The following parameters are listed in separate sections because they have more details that cannot be accommodated in the table.

System config

The system-config parameter refers to a file and is used to specify system-related parameters.

For the command line, the parameter is declared as follows:

--system-config /path/to/systemconfig/file

The format of the system config parameter is as follows:

[system-config]
<param_name1>:<param_val>
<param_name2>:<param_val>
<param_name3>:<param_val>
...

Currently, only the memory-limit parameter is supported. This parameter specifies the maximum memory in watsonx.data that an ingestion job can use. The default value for memory-limit is 500 M. The limit can be in bytes, K, M, or G. The system-config is applicable for PRESTO, SPARK_LEGACY, and SPARK ingestion modes.

The following are some examples of how the memory-limit parameter can be specified in the system-config file.

[system-config]
memory-limit:500M

[system-config]
memory-limit:5000K

[system-config]
memory-limit:1G

[system-config]
memory-limit:10000000 #This is in bytes

The memory-limit parameter is applicable for PRESTO ingestion mode.

Staging location

This parameter is applicable for PRESTO ingestion mode.

The staging location is used for:

  • CSV file or folder ingestion
  • Local Parquet file or folder ingestion.
  • S3 Parquet file ingestion
  • In some circumstances, when the source file or files in the S3 Parquet folder contains special column types, such as TIME or are associated with different column types.

For ingestion job through CLI, the staging bucket must be the same bucket that is associated with the Hive catalog. Staging is possible only in the Hive catalog.

The internal MinIO buckets (iceberg-data, hive-data, wxd-milvus, wxd-system) and their associated catalogs cannot be used for staging, as their endpoints are not externally accessible. Users can use their own storage buckets that are exposed and accessible by external connections.

Schema file specification

The schema parameter points to the schema file. The schema file can be used to specify CSV file properties such as field delimiter, line delimiter, escape character, encoding and whether header exists in the CSV file. This parameter is applicable for PRESTO, SPARK_LEGACY, and SPARK ingestion modes.

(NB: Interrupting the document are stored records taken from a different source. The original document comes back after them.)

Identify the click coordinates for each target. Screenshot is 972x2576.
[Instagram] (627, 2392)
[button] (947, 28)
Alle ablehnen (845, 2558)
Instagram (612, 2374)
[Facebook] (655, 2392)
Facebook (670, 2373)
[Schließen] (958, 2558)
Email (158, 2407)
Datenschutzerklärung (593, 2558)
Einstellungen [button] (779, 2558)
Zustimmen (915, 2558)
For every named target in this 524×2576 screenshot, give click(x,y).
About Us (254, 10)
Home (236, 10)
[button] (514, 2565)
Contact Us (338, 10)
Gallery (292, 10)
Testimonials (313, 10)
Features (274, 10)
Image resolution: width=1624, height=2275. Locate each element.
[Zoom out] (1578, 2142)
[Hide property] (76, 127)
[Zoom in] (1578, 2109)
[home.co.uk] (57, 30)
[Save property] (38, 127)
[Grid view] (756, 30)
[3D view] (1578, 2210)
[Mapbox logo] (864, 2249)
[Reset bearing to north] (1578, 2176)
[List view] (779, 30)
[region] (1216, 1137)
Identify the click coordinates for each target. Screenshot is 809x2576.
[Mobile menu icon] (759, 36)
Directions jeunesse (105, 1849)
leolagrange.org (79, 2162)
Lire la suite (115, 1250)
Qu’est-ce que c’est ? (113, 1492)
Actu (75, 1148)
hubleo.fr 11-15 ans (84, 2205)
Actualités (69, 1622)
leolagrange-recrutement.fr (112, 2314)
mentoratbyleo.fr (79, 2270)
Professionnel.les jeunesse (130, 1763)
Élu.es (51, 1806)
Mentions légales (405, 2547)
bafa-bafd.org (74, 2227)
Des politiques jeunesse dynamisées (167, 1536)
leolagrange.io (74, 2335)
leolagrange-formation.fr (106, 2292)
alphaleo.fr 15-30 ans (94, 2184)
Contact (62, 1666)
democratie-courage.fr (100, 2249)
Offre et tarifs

The following is the schema file specification:

[CSV]
DELIMITER:<delim> #default ','

#LINE_DELIMITER:
#A single char delimiter other than ' '(blank), need not be enclosed in quotes.
#Must be enclosed in quotes if it is one of:  '\n' for newline, '\t' for TAB, ' ' for space.
LINE_DELIMITER:<line_delim> #default '\n'

HEADER:<true|false> #default 'true'
#HEADER is a mandatory entry within schema file.

#single character value
ESCAPECHAR:<escape_char>   #default '\\'

#Encoding (Example:"utf-8")
ENCODING:<encoding>    #default None

The encodings supported by Presto and Spark ingestion are directly dependent on encodings supported by Python. The encoding value must be enclosed in double quotation marks.

The following is an example of schema specification:

$ more /tmp/schema.cfg
[CSV]
DELIMITER:','
HEADER:false
LINE_DELIMITER:'\n'

Log directory

The ingest log files are generated in the log directory. By default, the ingest log file is generated as /tmp/ingest.log. By using the --log-directory parameter, you can specify a new location for ingest log files. A separate log file is created for each ingest command invocation. The new log file name is in the format ingest_<timestamp)_<pid>.log. The log directory must exist before invocation of the ibm-lh ingest tool.

This parameter is applicable only in the command-line option for PRESTO, SPARK_LEGACY, and SPARK ingestion modes.

Example when using the command line:

ibm-lh data-copy --source-data-files s3://cust-bucket/warehouse/a_source_file1.csv,s3://cust-bucket/warehouse/a_source_file2.csv
--staging-location s3://cust-bucket/warehouse/staging/
--target-table iceberg_target_catalog.ice_schema.cust_tab1
--ingestion-engine-endpoint "hostname=localhost,port=8080"
--create-if-not-exist
--log-directory /tmp/mylogs

Example when using a config file:

ibm-lh data-copy --ingest-config ext.cfg --log-directory /tmp/mylogs

Target table

The ability to handle special characters in table and schema names for ingestion is constrained by the underlying engines (Presto, Legacy Spark, Spark) and the special characters they support. When using schema or table names with special characters, not all special characters are accepted by Spark, Presto, Legacy Spark. Consult the documentation for the special characters support.

The SQL identifier of the target table for data migration is <catalog>.<schema>.<table>. Use double quotation marks " or backticks ` to escape parts with special characters.

Examples:

`ibm-lh data-copy --target-table 'catalog."schema 2.0"."my table!"'`
ibm-lh data-copy --target-table 'catalog.`schema 2.0`.`my table!`'
`ibm-lh data-copy --target-table catalog.'"schema 2.0"'.'"my table!"'`
ibm-lh data-copy --target-table "catalog.\`schema 2.0\`.\`my table!\`"
`ibm-lh data-copy --target-table catalog.\"schema\ 2.0\".\"my\ table!\"`

Both double quotation marks " and backticks ` are accepted, but quotation mark styles cannot be mixed. In order to include a literal quotation inside an identifier, double the quoting character (for example, "" or ``).

From watsonx.data version 2.0.0 and later, target-tables is deprecated and target-table must be used.